* **Task prompt**
Starting at the top of the listing below and stopping after the line that contains "center [669, 191].", give each line as a Markdown table with columns Row and Line. Skip blank lines and leave the pictures out.

* **Task data**

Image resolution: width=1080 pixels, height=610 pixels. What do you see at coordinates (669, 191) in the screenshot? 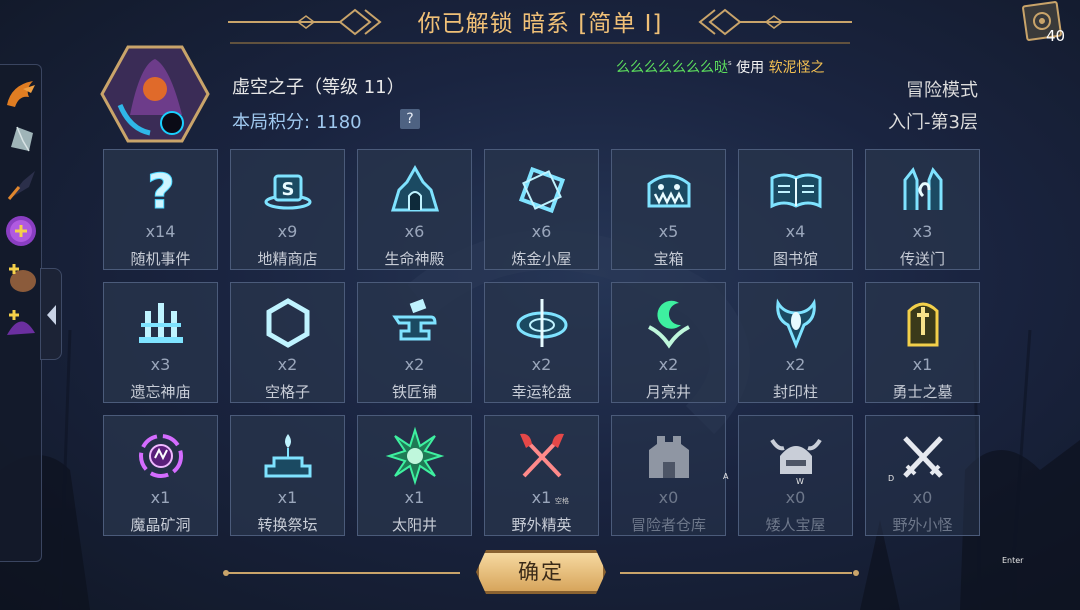
I see `treasure-chest-icon` at bounding box center [669, 191].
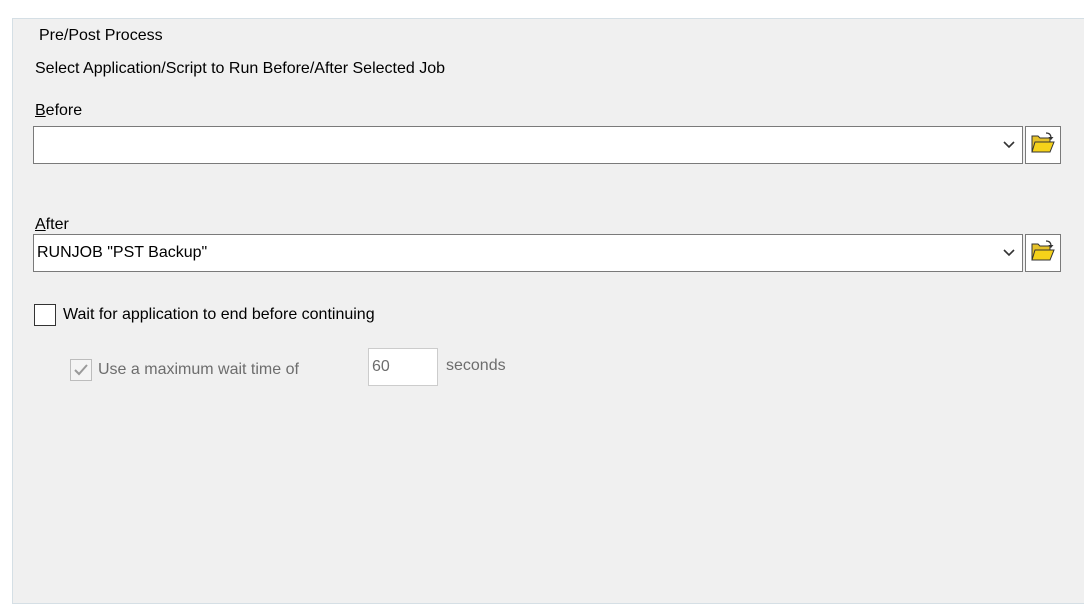  Describe the element at coordinates (57, 224) in the screenshot. I see `after-label-rest: fter` at that location.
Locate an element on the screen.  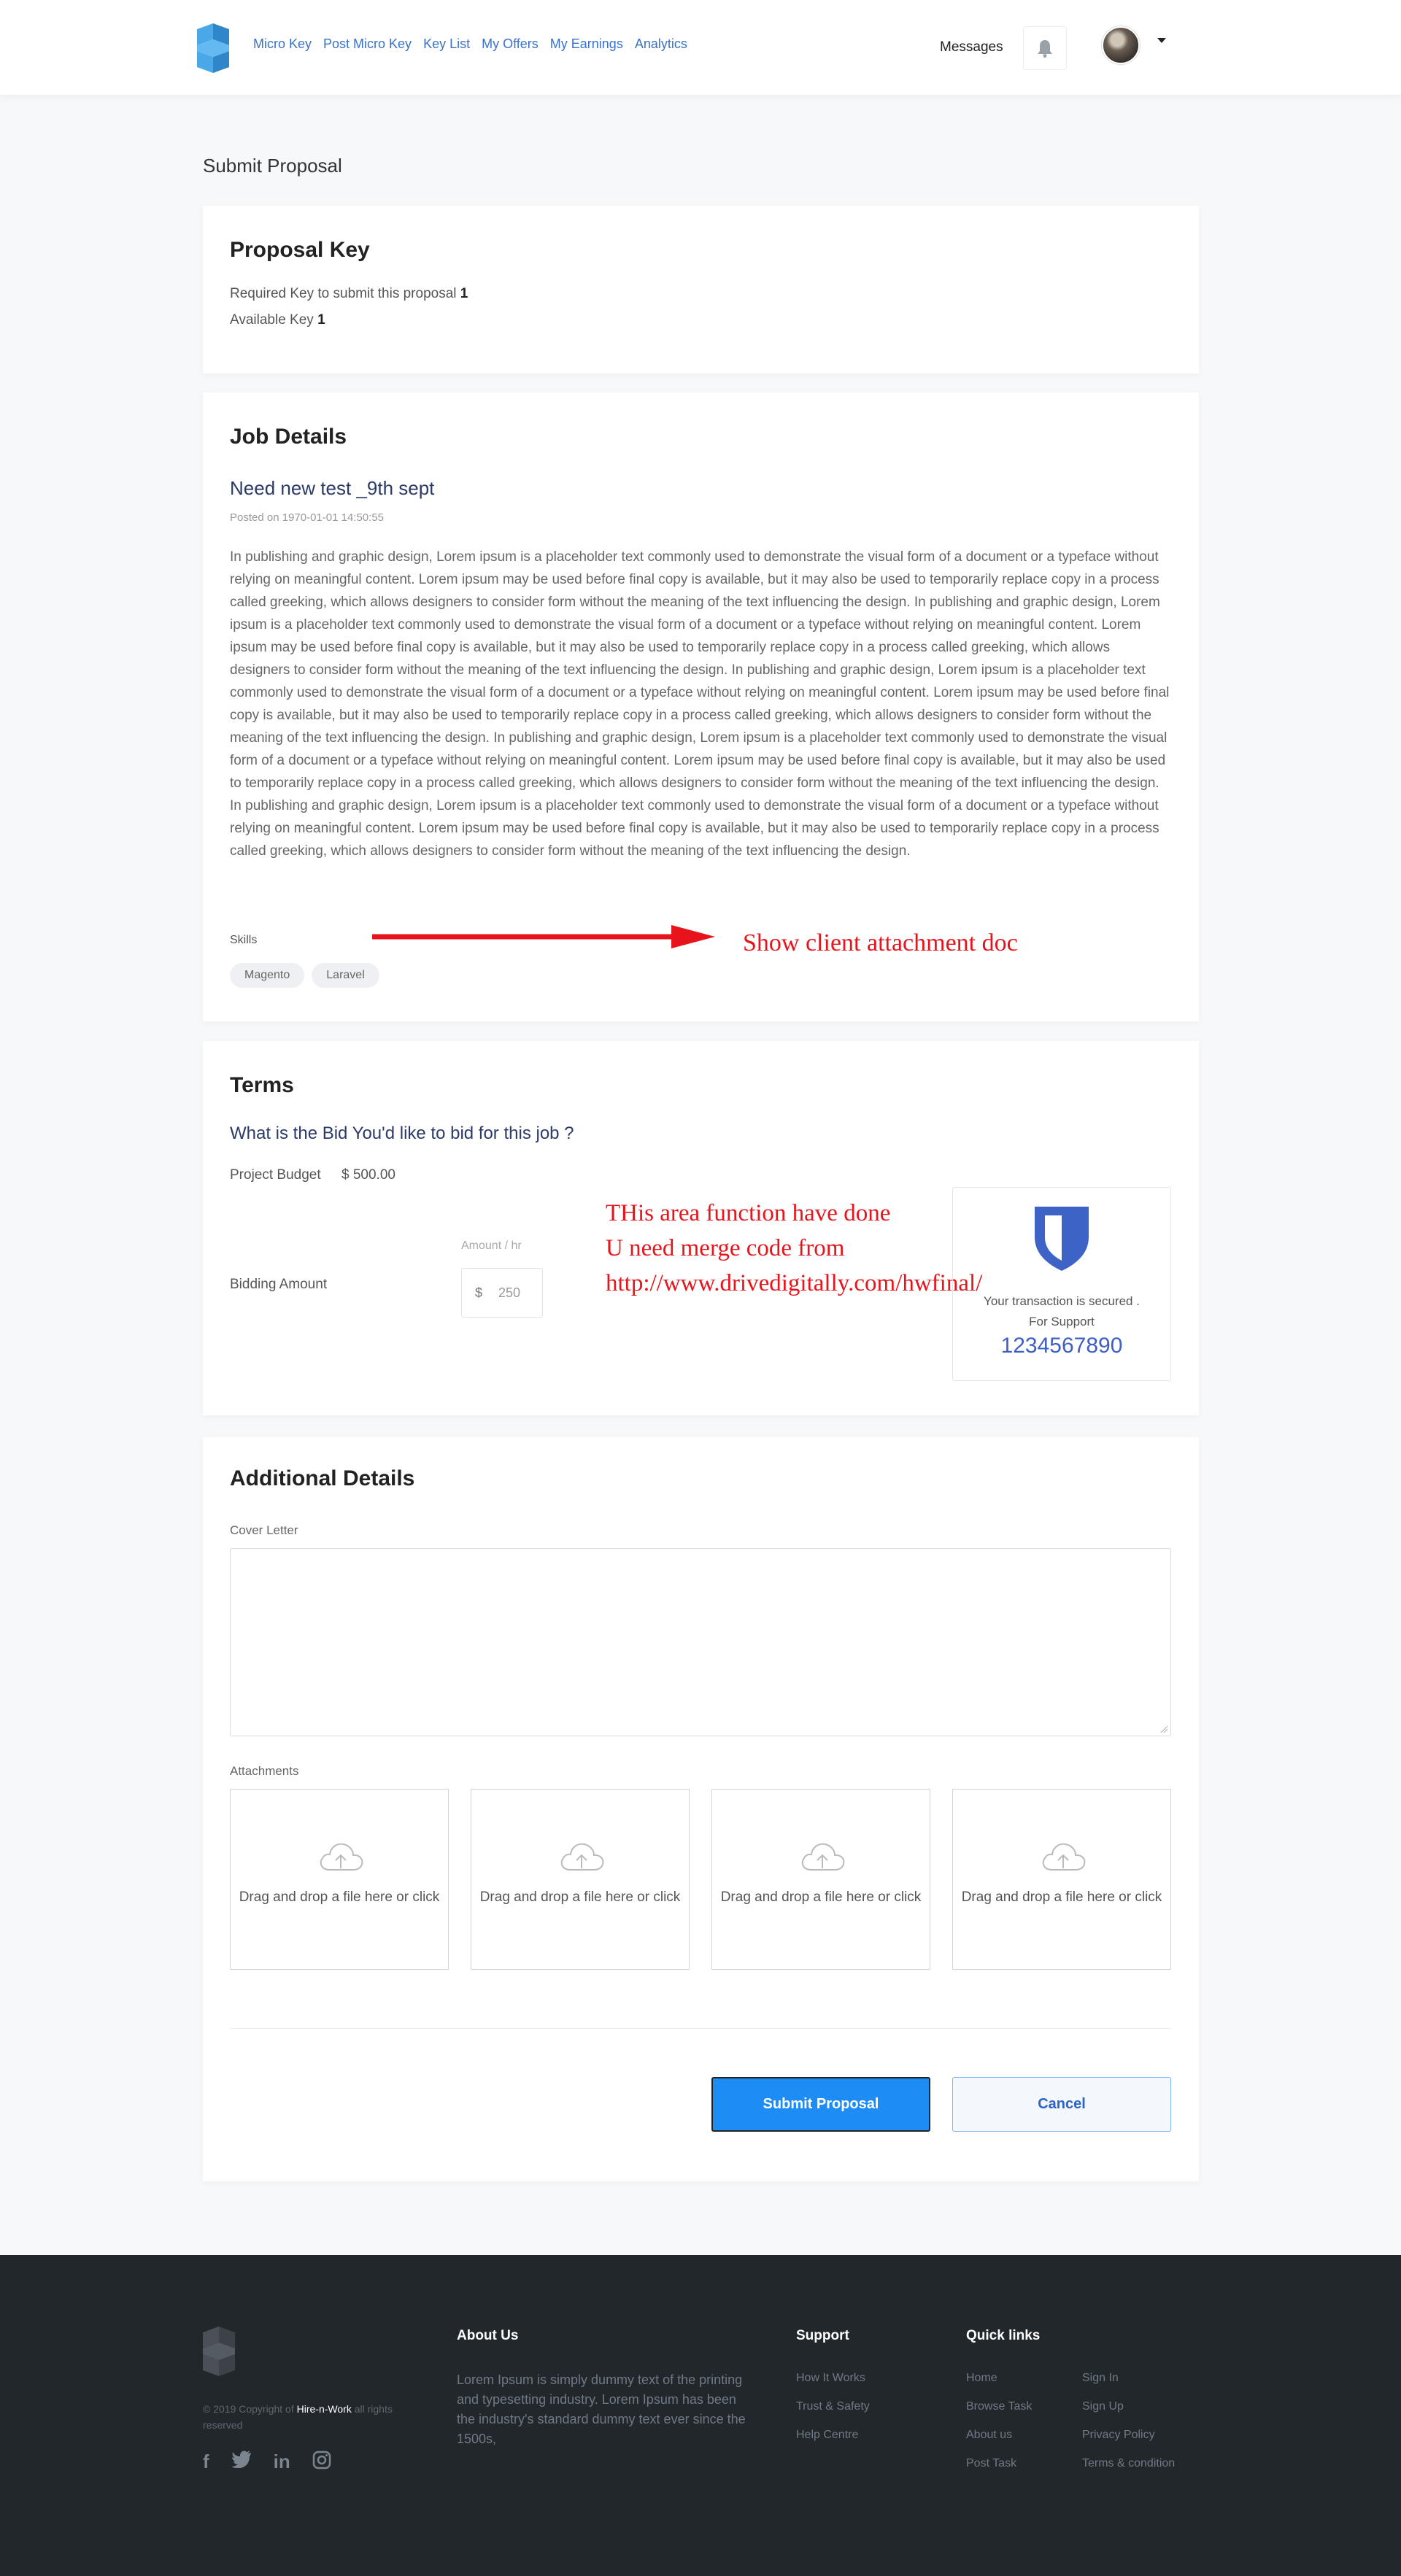
proposal-key-heading: Proposal Key is located at coordinates (300, 250).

* **Answer box**
| Row | Line |
|---|---|
| 1 | Image resolution: width=1080 pixels, height=610 pixels. What do you see at coordinates (669, 191) in the screenshot?  |
| 2 | I see `treasure-chest-icon` at bounding box center [669, 191]. |